活動のご紹介
トラ保護基金
トラ・・・この強く、美しい孤高の王は、20世紀初頭の10万頭から4,000頭前後にまで激減、今後100年間で20%の確率で絶滅すると予測されるに至っています。それはアジア地域における野生の生きものの世界の退潮を、そしてアジア人の自然環境の危機を示しています。
トラが躍動する広大な森林は、数知れぬ野生の生きものたちが、網の目のような関係を日々つむいでいる安定した世界であり、40億年に及ぶ進化の営みが続く場所でもあります。 もし、トラを救うことができたなら、それはアジアの生物多様性の保全と私たちの自然環境の未来に対する大きな希望となるでしょう。
ゾウ保護基金
ゾウの体の大きさが人々を圧倒するように、ゾウは自らが生息する大地-数知れぬ生きものの生息地であり、私たち人間の自然環境-に、想像もつかない大きな影響を与えています。たとえば、ゾウが草木を食べたり、動き回るとき、ひんぱんに木を押し倒します。その際、森の中に光を注ぎ込むことで、あるいは丈の低いしげみを踏みつけていくことで、森林と草地のモザイク状の組み合わせが形作られます。そこには、多様な動植物が生きる多様な環境が生まれます。ゾウが自然に生きられるようにすることは、その地域の生態系を保全し、40億年に及ぶ進化の営みが続けられるようにすることになります。それはまた、アジアとアフリカの生物多様性の保全と私たちの自然環境を保全することにもなります。
イリオモテヤマネコ保護基金
イリオモテヤマネコは、世界で西表島だけに生息するヤマネコです。
1965年に動物文学者の戸川幸夫氏らが発見(1967年に新種記載)、もともと300平方キロメートル(東京23区全体の約2分の1)にも満たない島にヤマネコが生息していること自体が奇跡的などといわれ、国際的にも注目されました。
西表島は水の豊かな、森林におおわれた島です。20万年も前から独自の進化が起こり、島固有の生きものたちを生み出しました。その結果、西表島には、日本でも有数の生態系がみられます。この世界を生んだのも進化のプロセスであり、ヤマネコとその生息地を保全することは、そのプロセスを確保する=生物多様性を保全することになります。生物多様性を基盤とした西表島の地域振興の未来も、ヤマネコの保全と同一線上にあるはずです。イリオモテヤマネコの保全は、日本における生物多様性保全と「人と野生動物との共存」の重要な実例となるでしょう。
そのヤマネコも、近年減少傾向が報告され、その数わずか約100頭といわれています。そのため、日本で最も絶滅のおそれの高い動物のひとつとなってしまいました。
脅威となっているのは、生息地が農地整備やリゾート開発などによって破壊されていることや、幹線道路上で多発するヤマネコの交通事故などです。
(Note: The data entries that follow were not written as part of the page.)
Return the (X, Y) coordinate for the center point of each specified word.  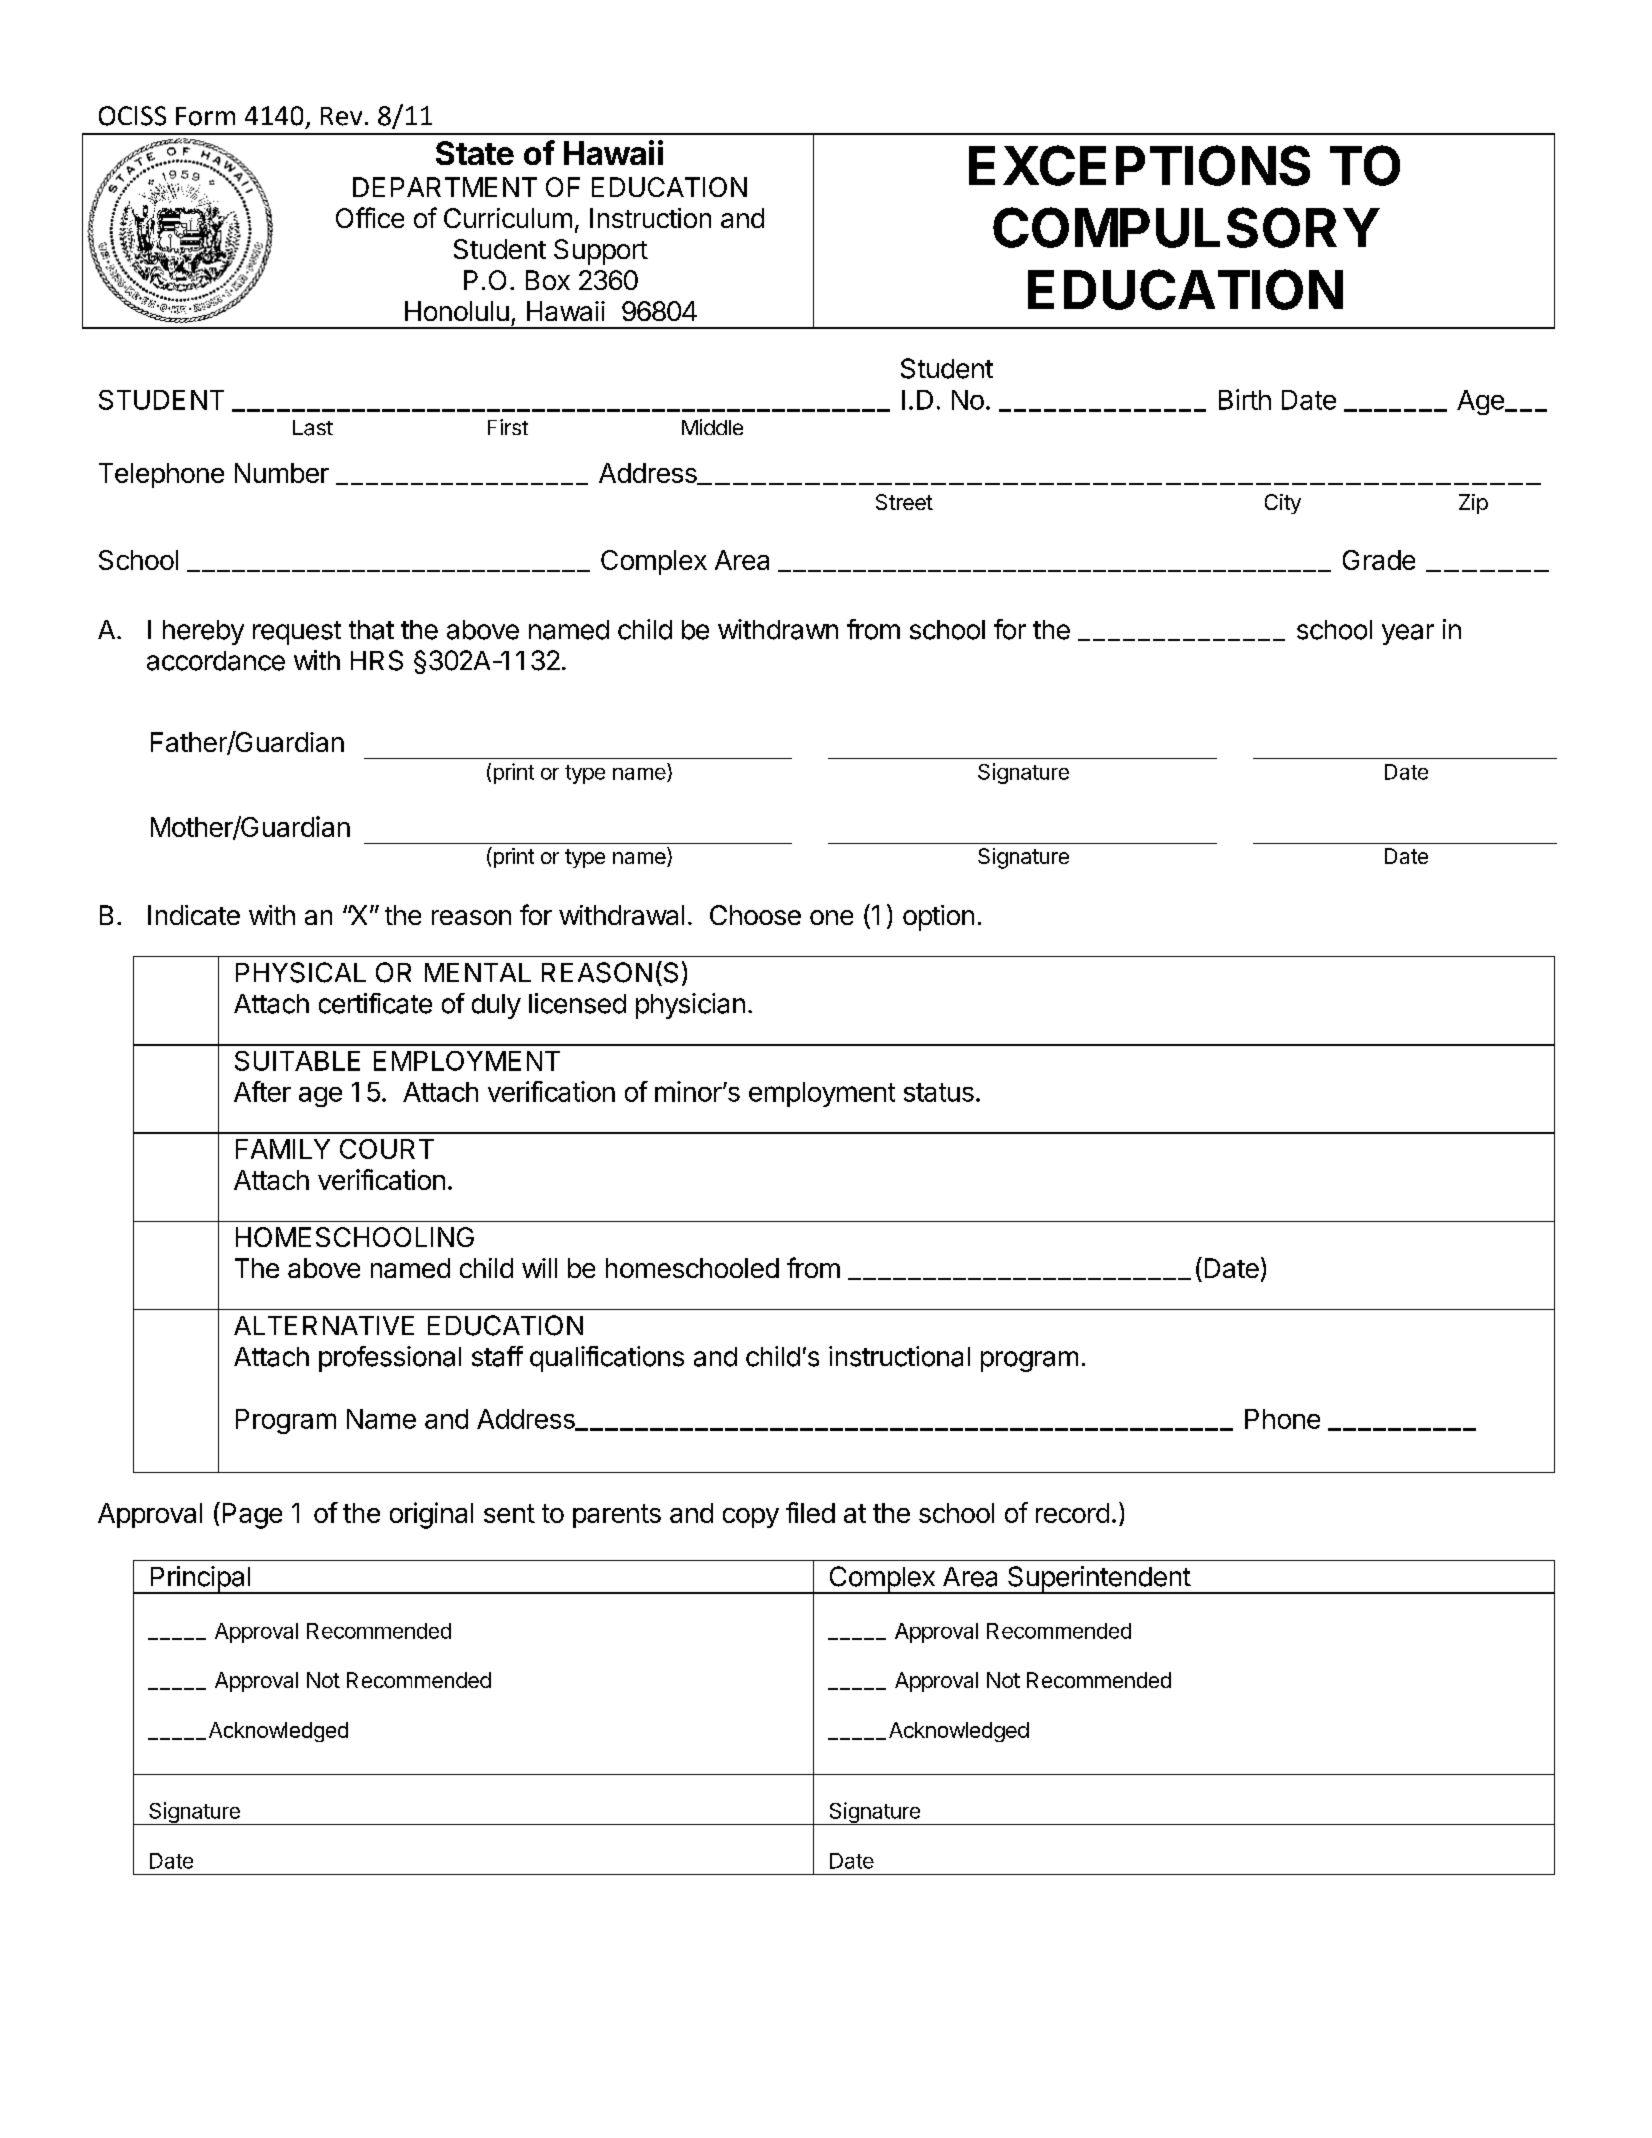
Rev (341, 116)
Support (601, 252)
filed (810, 1512)
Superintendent (1099, 1580)
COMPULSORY (1186, 227)
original (431, 1515)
イリオモテヤマネコを守るためには、今、新しい保護活動が必要です。
イリオモテヤマネコの思い出とこれから
戸川久美
私が小学校高学年のころ、父は西表島に行っては数カ月帰ってこず、帰ってきたと思ったらまた行くという、行ったり来たりの生活をしていました。そして発見されたイリオモテヤマネコ。やがて捕獲に成功したオスとメスのヤマネコが国立科学博物館へ行く前の約2年間、自宅の庭で飼育されました。ヤマネコを見に国内外から学者さんなど様々な方が家へ訪れるたびにヤマネコの発見はすごいことだと実感していました。冬になると寒さに弱いヤマネコのために、子供部屋を譲り渡し、台所で宿題をしていたのもいい思い出です。ヤマネコは近寄るとフゥーッと声を出し、捕らわれても威厳のある野生の姿をケージの中から見せつけていました。
あれからもう40年以上も経ちます。開発が進んでいるなか、数を減らしながらもヤマネコは必死に命をつないでいます。絶滅のおそれが一段と増したにもかかわらず、そして交通事故で死ぬネコが多いこともわかっているのに、県道の幅は広がり速度制限は十分守られず、観光客は増え、リゾート会社に次々とヤマネコの生息地も買い取られています。
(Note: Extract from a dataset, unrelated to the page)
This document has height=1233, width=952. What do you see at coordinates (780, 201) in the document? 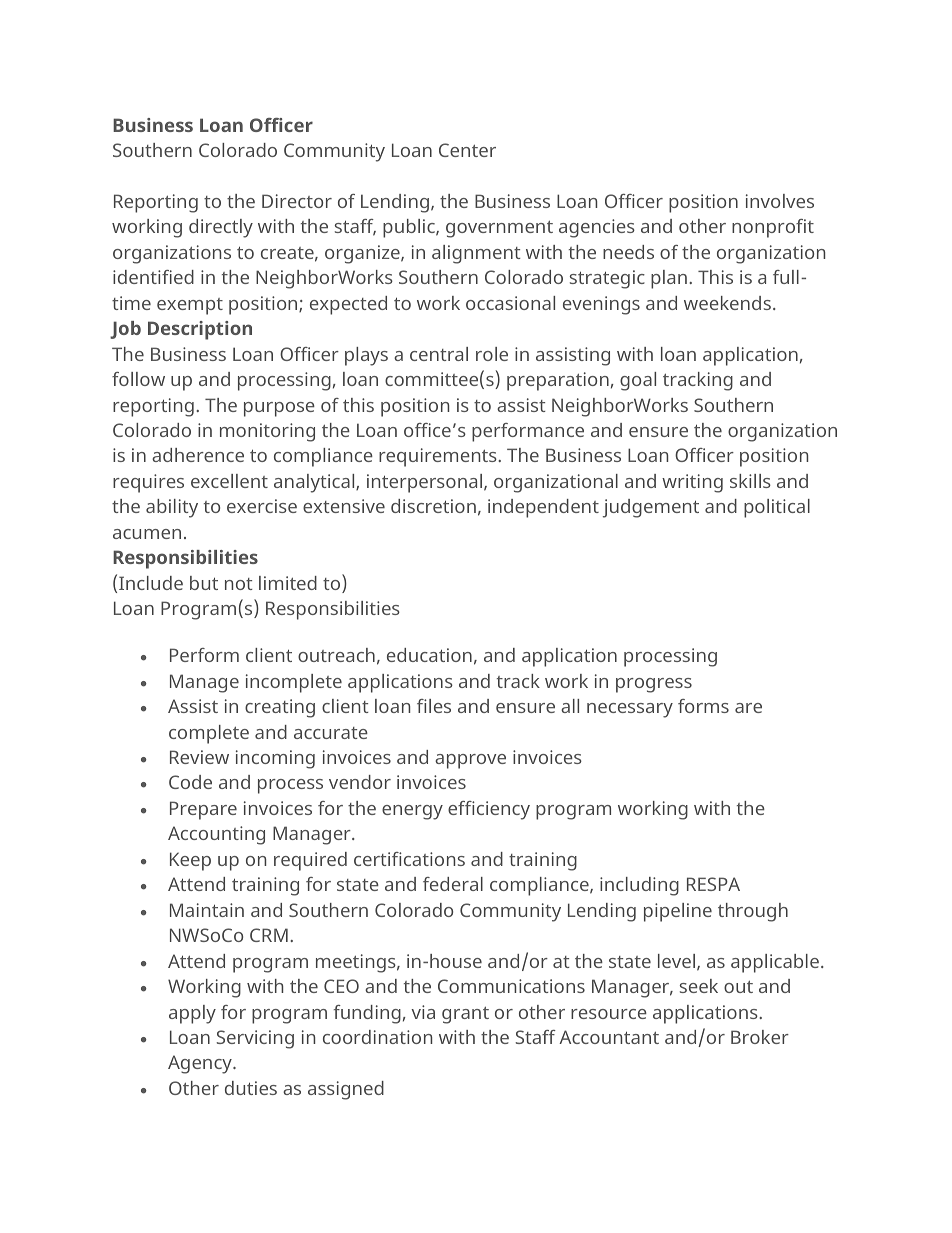
I see `involves` at bounding box center [780, 201].
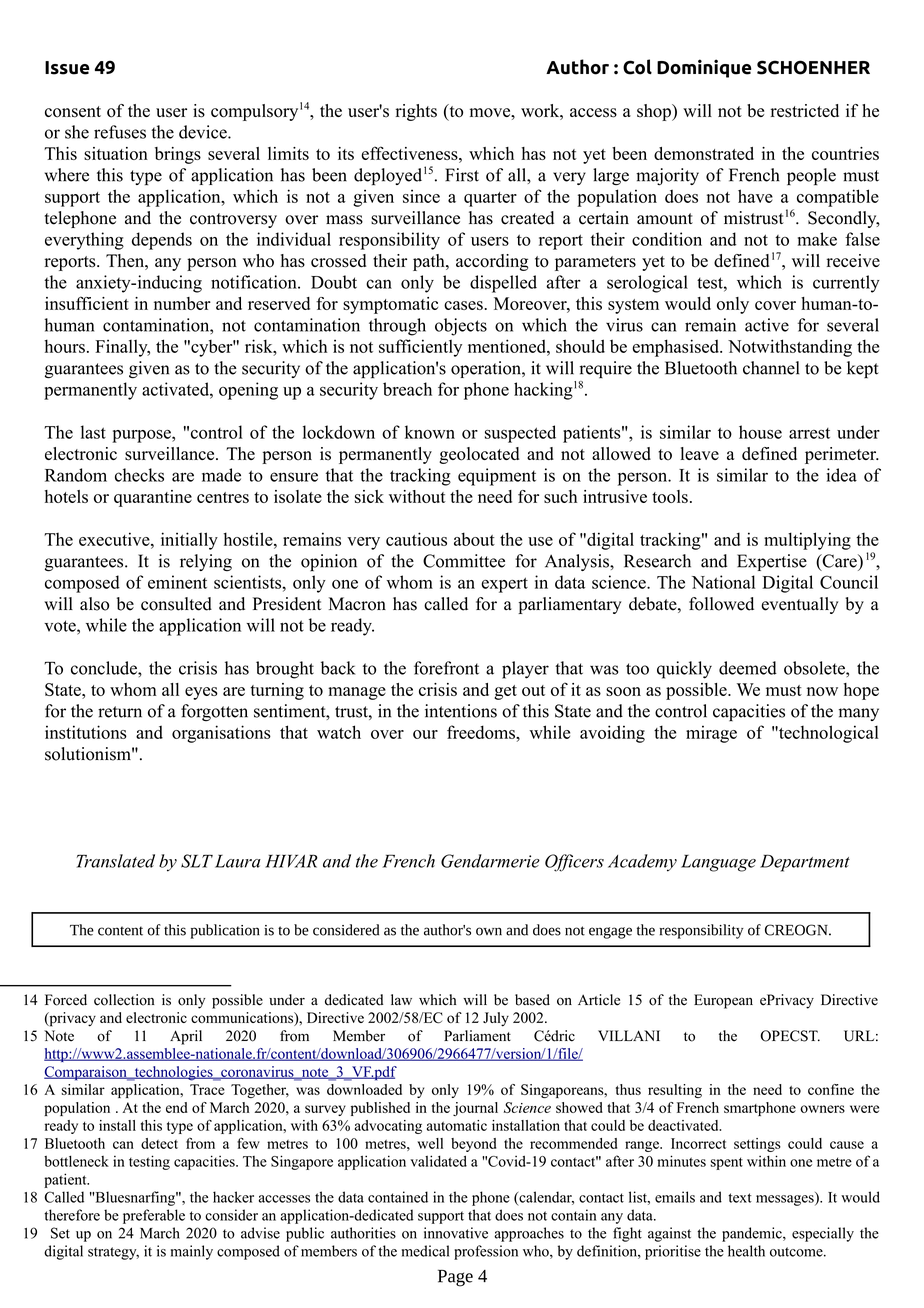 This page has height=1308, width=924. I want to click on rights, so click(416, 112).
ひっそりと隠れるように生きているイリオモテヤマネコ。発見された当時の「開発か自然保護か」という対立の構図は今も残っているようです。しかしヤマネコがいるからこそ西表島は特異な自然を維持しているのです。自然を愛する人たちが訪れる西表島だからこそ、「ヤマネコにも人にも」良い環境をという独自の価値観をさらに協調し、生物多様性を基盤にした地域振興のモデルケースを作り上げることができるのではないでしょうか。